Along with at least 4.5 million Texan families, Lisa lost water and power during the unprecedented snowstorm in March. She is a pastor at Gateway Church in Pflugerville, Texas, where they launched this Easter. Lisa has been connected with CCDA for 5-6 years and has worked in community development for the past decade in various contexts. This is a glimpse of her story.
Lisa spent the first few days of the storm in Austin without power, walking to the local police station to charge her phone. The most stressful part of it all was staying in communication with her parents and grandmother, who were older and shut into their home in Dallas.

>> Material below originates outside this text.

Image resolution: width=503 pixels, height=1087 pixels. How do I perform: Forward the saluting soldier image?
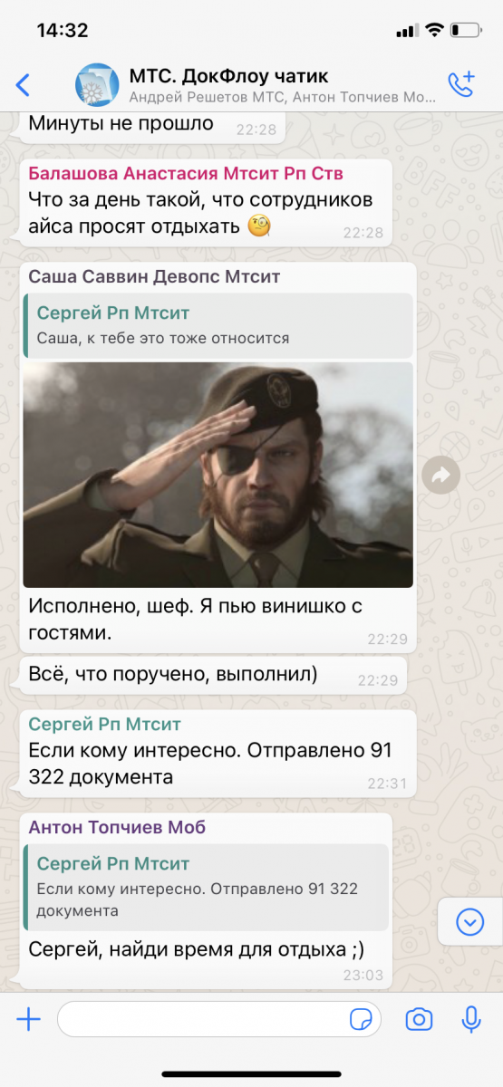click(441, 475)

As a South Asian daughter, she acutely felt the suffering her parents were enduring as they too were without heat and water. Lisa charged her phone at the police station, called her parents for minutes at a time each day, and called businesses and friends in the Dallas area to figure out where she could buy some firewood so her family could stay warm. Then, a few days later, Lisa lost water. In a last-minute decision, she and her siblings filled a bathtub with water just before losing it and began rationing as there was no projected end in sight. They, like their neighbors, collected snow and walked to the city well to gather clean drinking water in any spare jugs and coolers. Lisa could only describe the week as traumatizing – as she was trying to address her own needs while caring for her parents from afar.
After the stressful week, Lisa began to think about her neighborhood. How did her neighbors fare? How many of them have stressful situations caring for their families and figuring out how to secure water and power? Which of them had issues with access to these resources?

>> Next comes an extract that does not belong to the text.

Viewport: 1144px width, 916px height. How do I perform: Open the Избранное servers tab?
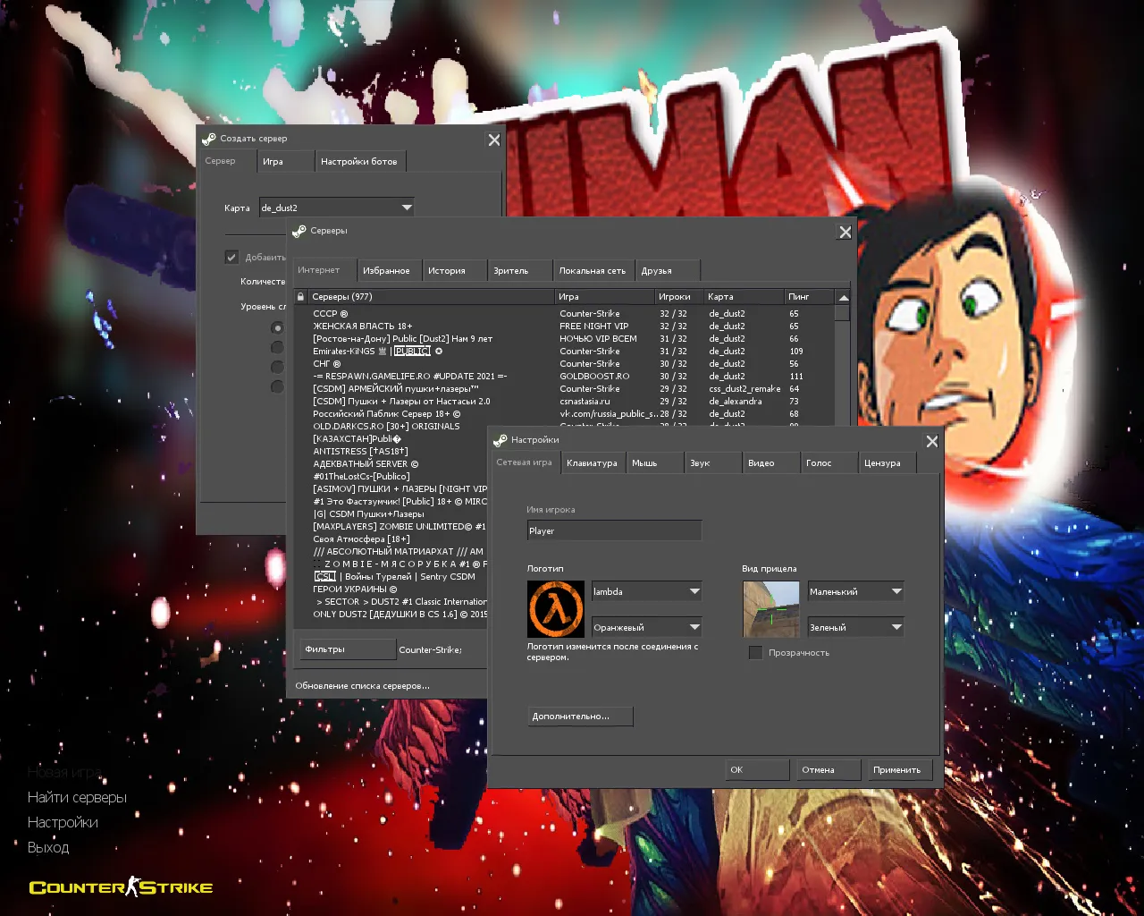tap(386, 271)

Her questions led her to get involved with BASTA, which at first opened doors for her to serve in crisis relief efforts. BASTA Austin exists to Build And Strengthen Tenant Action. Through the relationships that BASTA has with renters, they were able to mobilize teams of volunteers to get water to the most vulnerable areas. Over the course of those three weeks, Lisa brought church members along to serve with BASTA teams in distributing water door-to-door. Towards the end of that stint, BASTA turned their attention toward helping renters with repair requests that would ultimately lead to ensuring tenant rights or allowing tenants out of their leases. Through that effort, Lisa went into an apartment complex just down her street where she encountered horrible situations – residents, mostly elderly and disabled, living with mold and fallen in ceilings and walls. Many suffered additional issues from the snow storm like busted pipes, sewage stench, and no heat. Few knew what their options were, and what turned out to originally be an attempt to distribute water for Lisa, began a series of uncovering unjust systems hurting her neighbors. Eventually, Lisa found herself helping renters learn their rights to pursue livable conditions.
We love our neighbors and walk in solidarity with them, only to uncover unjust systems hurting them.
Many of us in CCDA know this journey too intimately. We love our neighbors and walk in solidarity with them, only to uncover unjust systems hurting them. Lisa did not expect that her own traumatic experience would lead her to uncover further injustice in her community. And yet, as she walked in solidarity with her neighbors, she was able to get a glimpse of what collective liberation could look like.